The Financial Inclusion and Markets Centre (FIMC) has published its submission to the Financial Conduct Authority (FCA)/The Pensions Regulator (TPR) recent consultation on a new Value for Money Framework (VFM) for workplace pensions. The submission can be found here: FIMC FCA TPR VFM 0326
As we said in our response to the previous consultation CP24/16, we are supportive of the basic idea of VFM assessments of pension scheme charges and service quality. FCA/TPR have clearly put much thought into developing a workable VFM framework.
But we are very concerned about the degree of emphasis placed by the FCA/TPR on investment performance, particularly past performance, in the proposed VFM framework. Good past investment performance does not predict good future investment performance.
Disconcertingly, FCA/TPR intend to basically allow pension firms to select their own assumptions to project future investment performance. There is no logic to allowing firms to select their own assumptions. The risk of firms trying to game the system is all too obvious. Moreover, worryingly FCA/TPR will not require firms and trustees to publish the assumptions used to project investment returns or to publish the advice received from external advisers so that independent observers can see whether external advice has been ignored.
The VFM framework with its emphasis on investment performance will just allow investment managers, consultants, advisers, and other intermediaries to divert attention from the importance of costs and charges and actively promote and sell high cost, complex investment strategies which actually offer little added value but introduce greater risk. It risks causing more pension assets to be invested in high cost, complex, opaque, poorly regulated and governed ‘alternative’ investment assets and vehicles ssuch as private equity with questionable past performance track records and future prospects.

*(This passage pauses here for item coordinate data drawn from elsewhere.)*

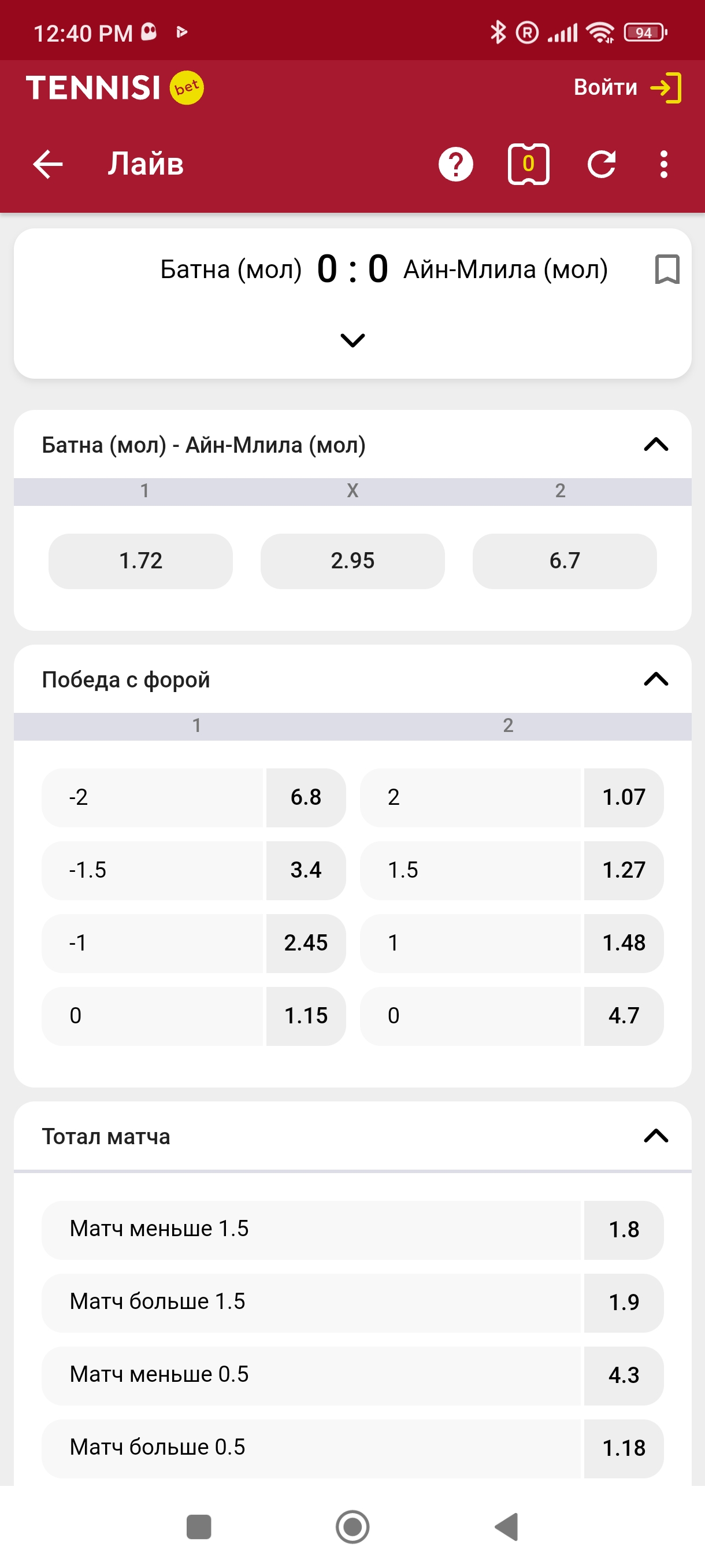
Task: Bookmark the Батна vs Айн-Млила match
Action: [667, 269]
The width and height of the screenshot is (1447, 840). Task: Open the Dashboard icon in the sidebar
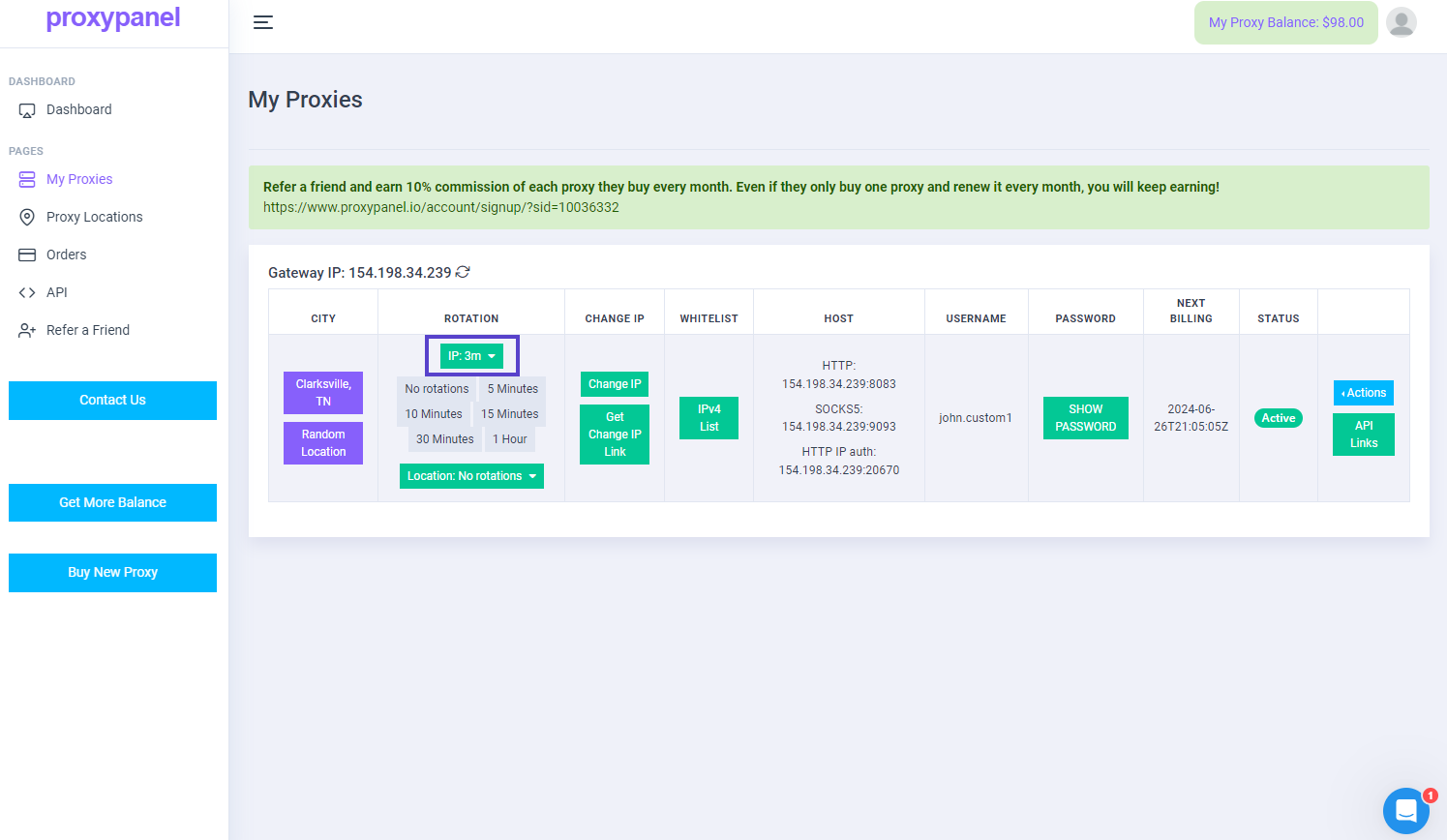[x=26, y=109]
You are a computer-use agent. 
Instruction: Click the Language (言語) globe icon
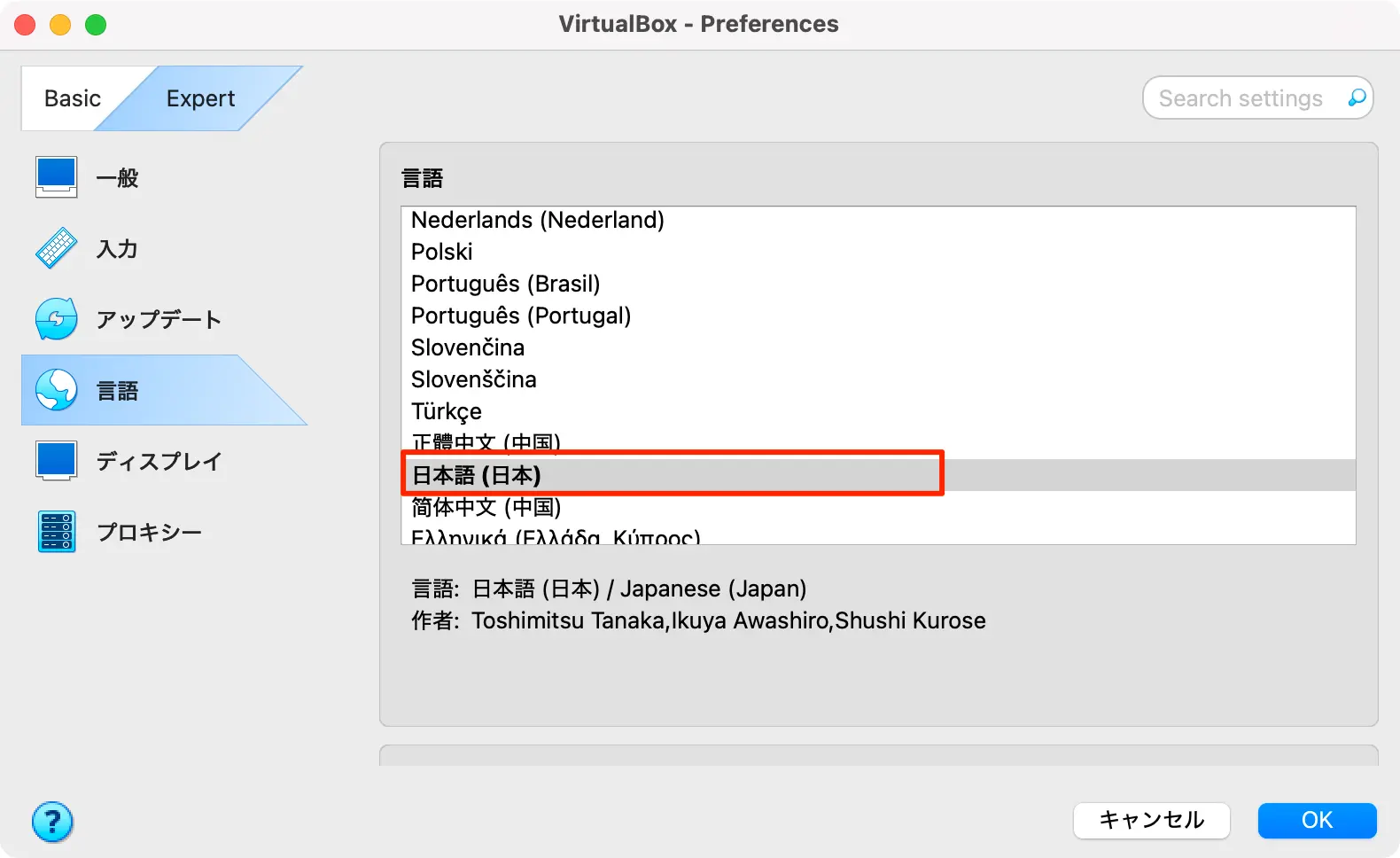(57, 390)
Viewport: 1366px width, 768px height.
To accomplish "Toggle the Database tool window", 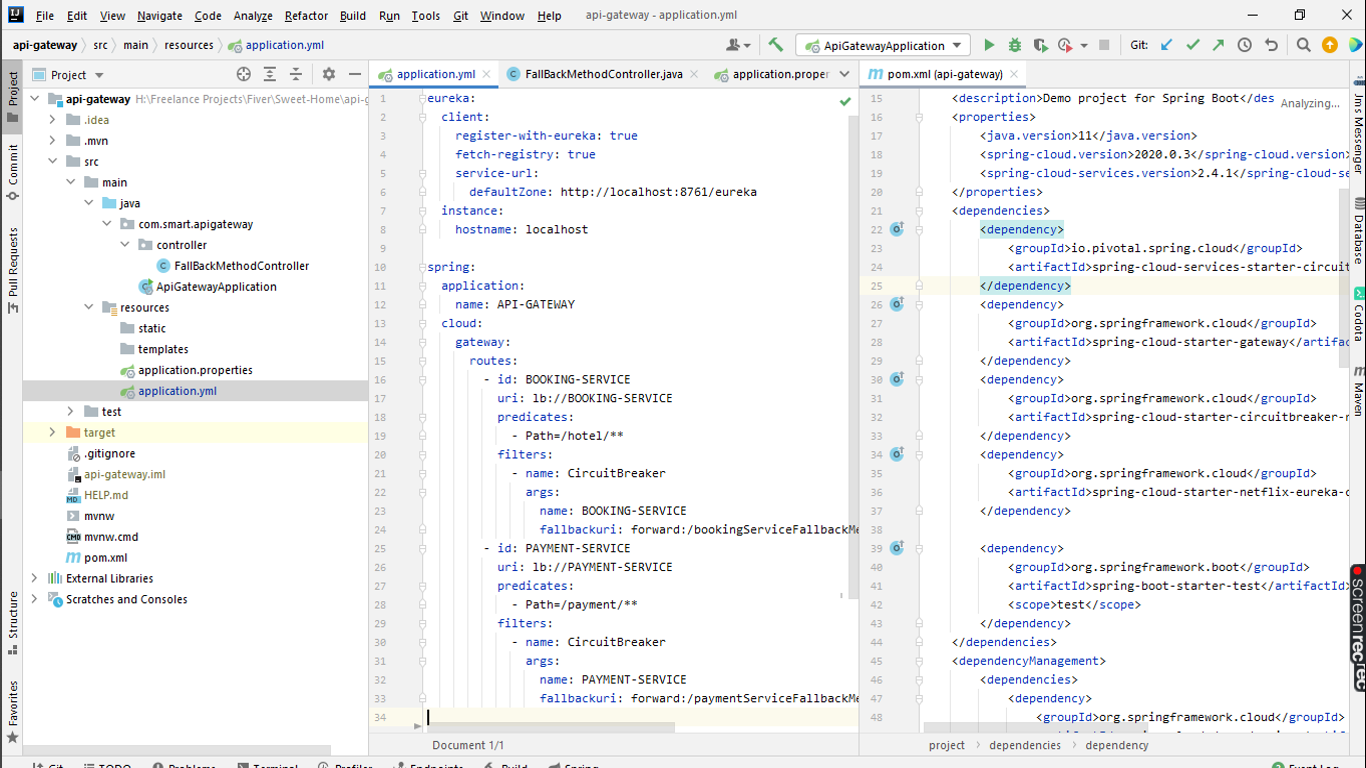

Giving past investment performance such a key role in a VFM assessment, and allowing firms and scheme arrangements to use their own assumptions about future performance, could give a false and misleading measure of VFM and undermine the integrity and usefulness of any rating system intended for comparison. Overall, we think the proposed framework risks misleading pension savers and distorting the market. It is likely to result in poorer quality and value outcomes for ordinary pension savers and investors, and less efficient allocation of resources by financial markets.